Our professor said that algebraic proofs are fine (and I have them) but is encouraging us to learn combinatorial arguments. I have them for most the rest of the questions; however, this one is stumping me. I'm looking over my notes, and it looks most like $A_k^n$, but that hasn't really gotten my anywhere. I'm not sure how to parse the LHS and RHS into any meaningful counting argument. Any help would be much appreciated!
By combinatorial argument I would understand the challenge to be proving an identity as two ways of counting the same quantity.
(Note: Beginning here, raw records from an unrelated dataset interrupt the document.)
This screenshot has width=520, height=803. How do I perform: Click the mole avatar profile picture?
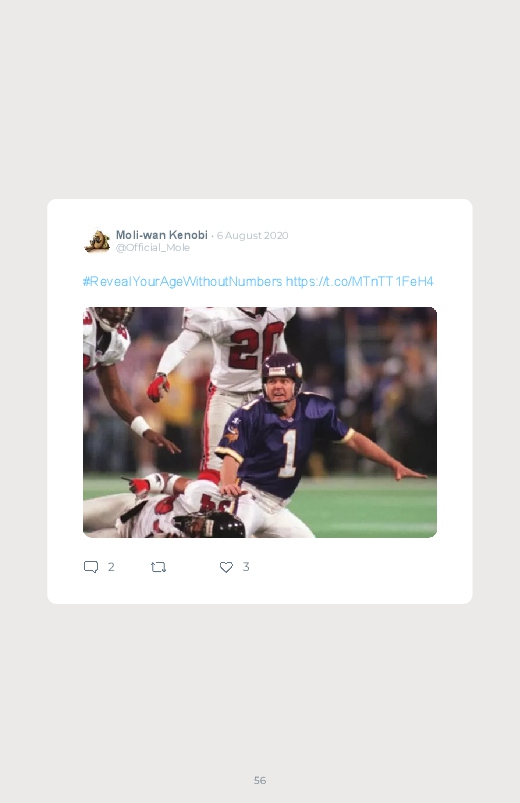click(x=97, y=241)
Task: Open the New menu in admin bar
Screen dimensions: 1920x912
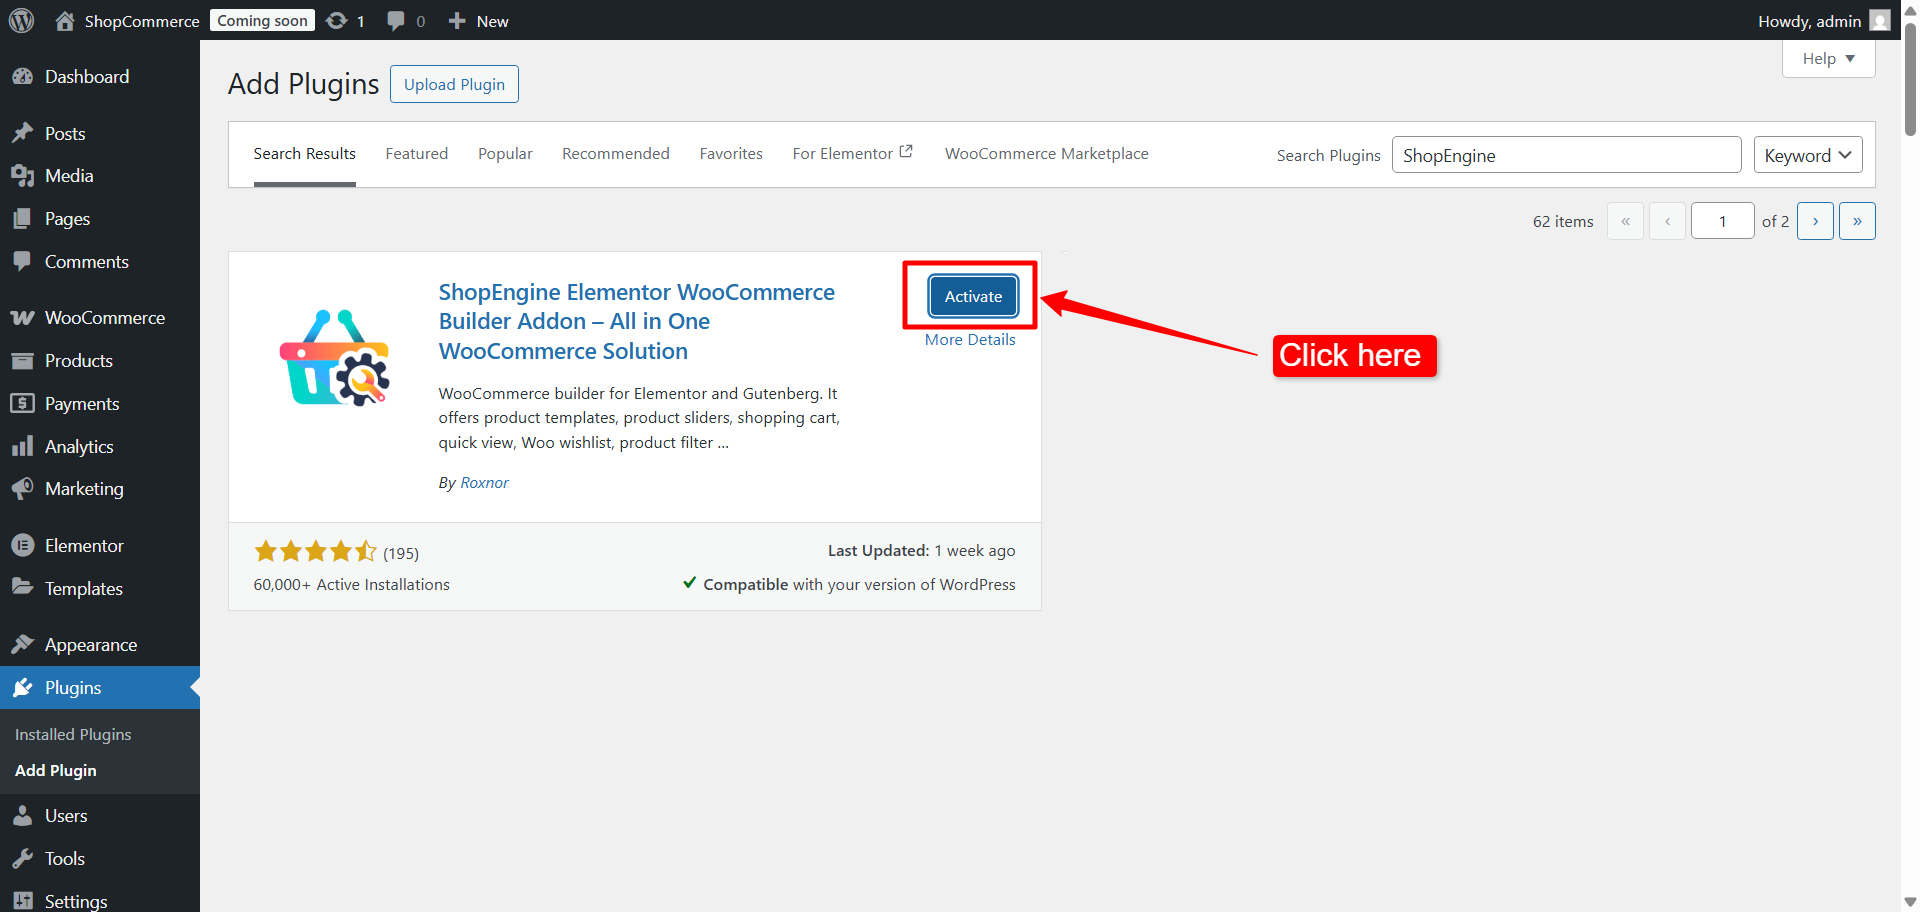Action: [x=478, y=20]
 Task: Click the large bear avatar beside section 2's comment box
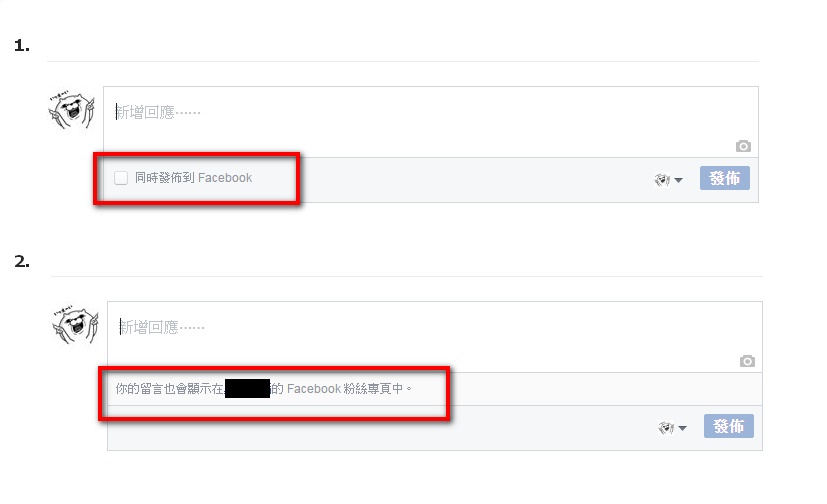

Sometimes a bit of lateral thinking can help to spot such an argument. The binomial $\binom{n}{k}$ is a way of counting the $k$-subsets of an $n$-set. Multiplying by $(n-k)$ is how many ways one could single out an element of the remaining $(n-k)$ items left after picking that $k$-subset.
So this is a bit like the "bonus ball" being chosen as the final draw in a lottery. The order of the first $k$ items doesn't matter; they are treated as a $k$-set. But the final ball drawn has a special significance, making it harder to earn the top prize by correctly identifying that number.
If you think of the left hand side in that fashion, it should be easy to find a similar explanation of how the right hand side represents counting the same possible outcomes in a different way. First pick (what), and then pick (the rest of the outcome)?